■ Exercise goal ■
With the images left out, print every entry that follows exactly.

* * *

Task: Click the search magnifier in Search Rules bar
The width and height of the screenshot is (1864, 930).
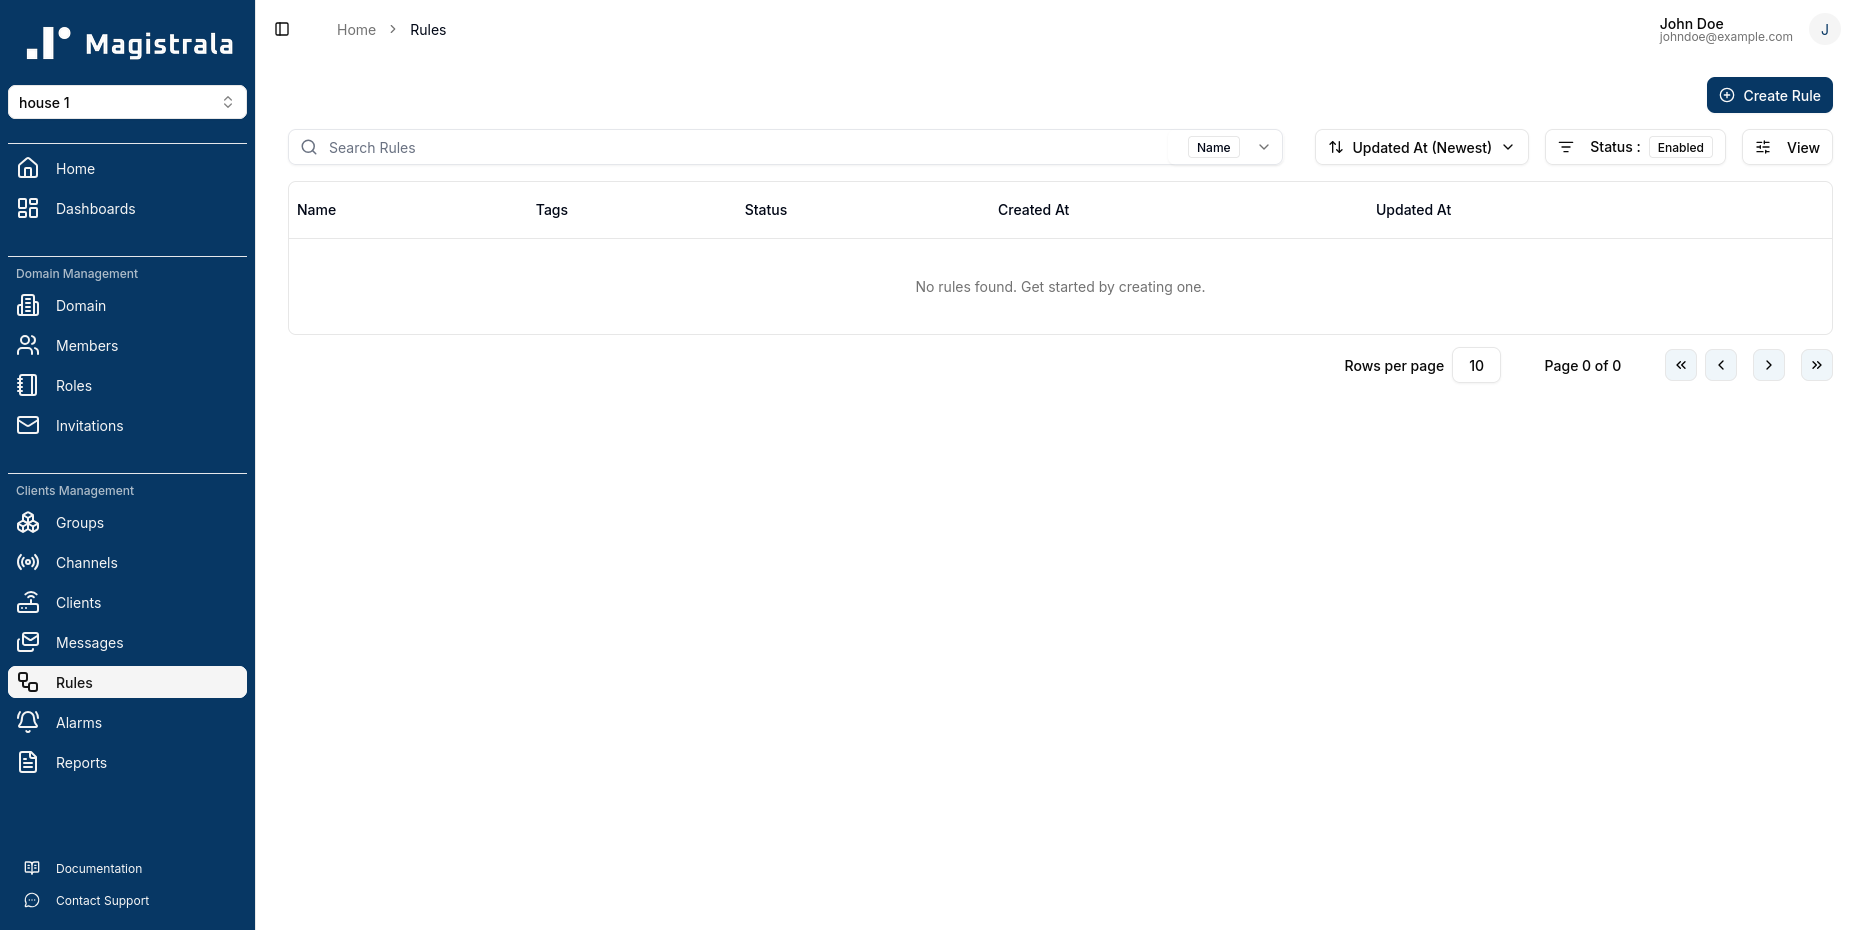Action: tap(308, 147)
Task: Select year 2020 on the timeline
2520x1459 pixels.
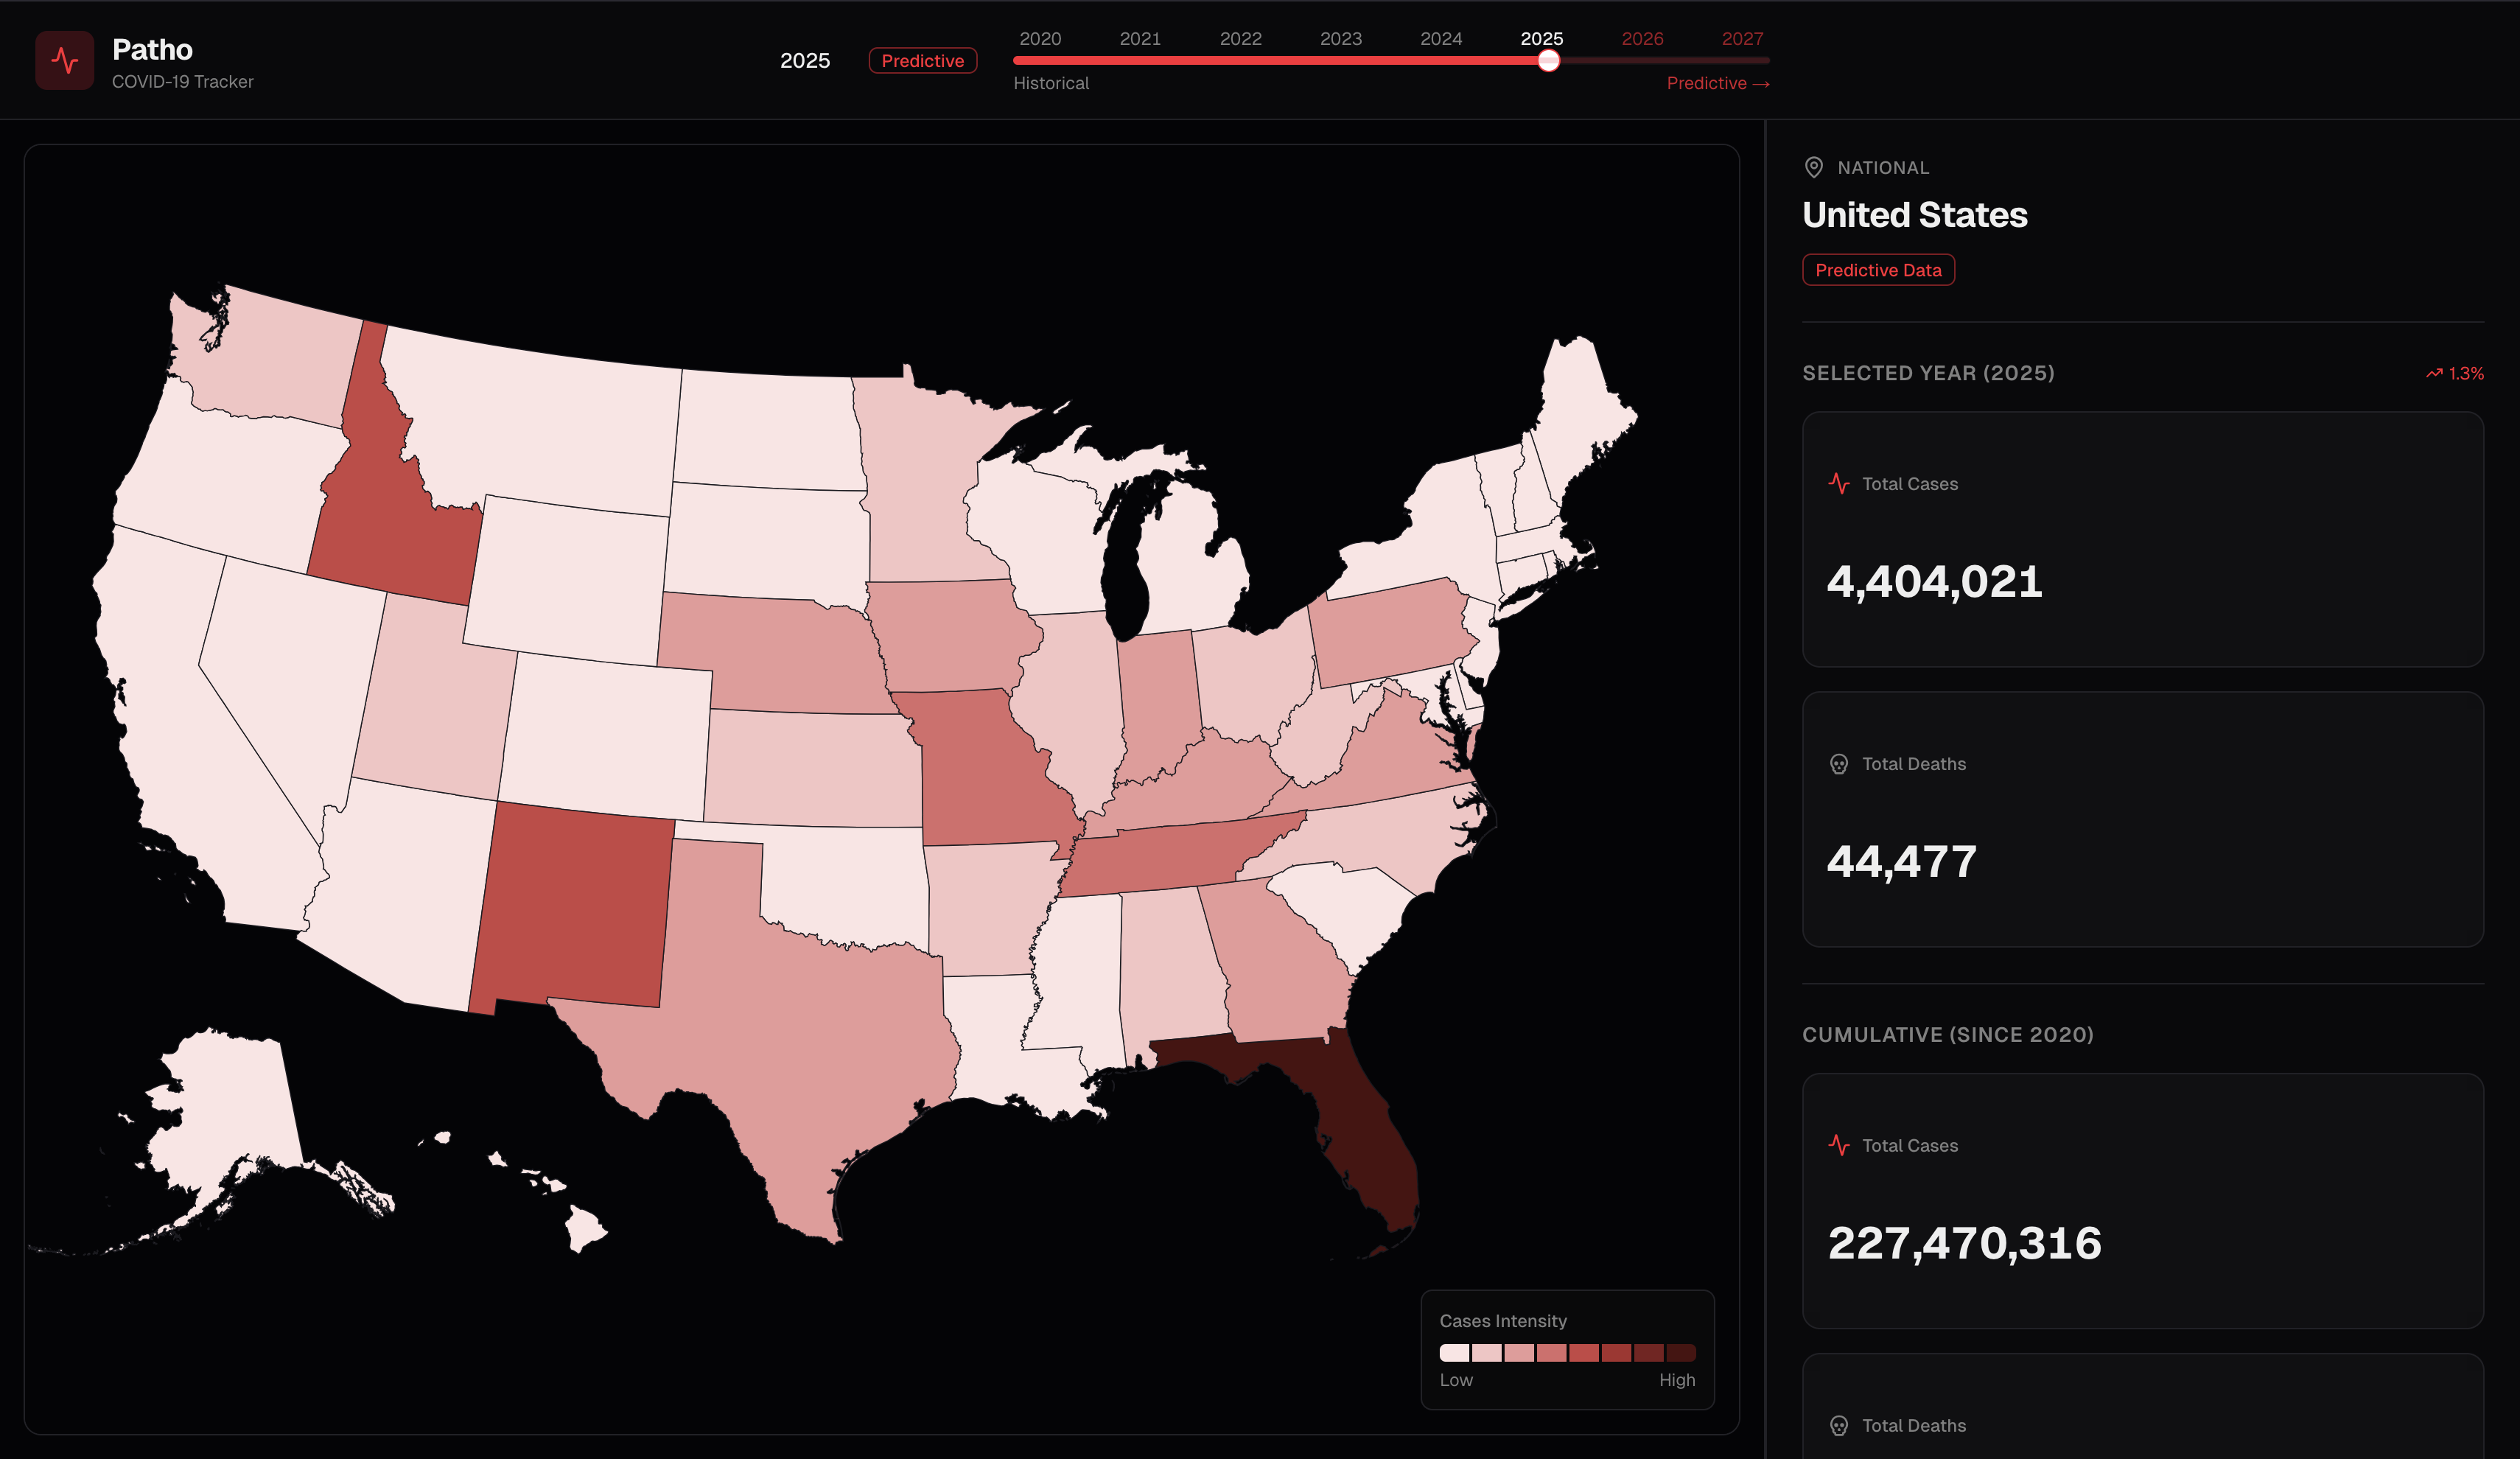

* * *

■ Answer ■
Task: Click the search magnifier in Search Rules bar
The width and height of the screenshot is (1864, 930).
Action: tap(308, 147)
Task: Select year 2020 on the timeline
2520x1459 pixels.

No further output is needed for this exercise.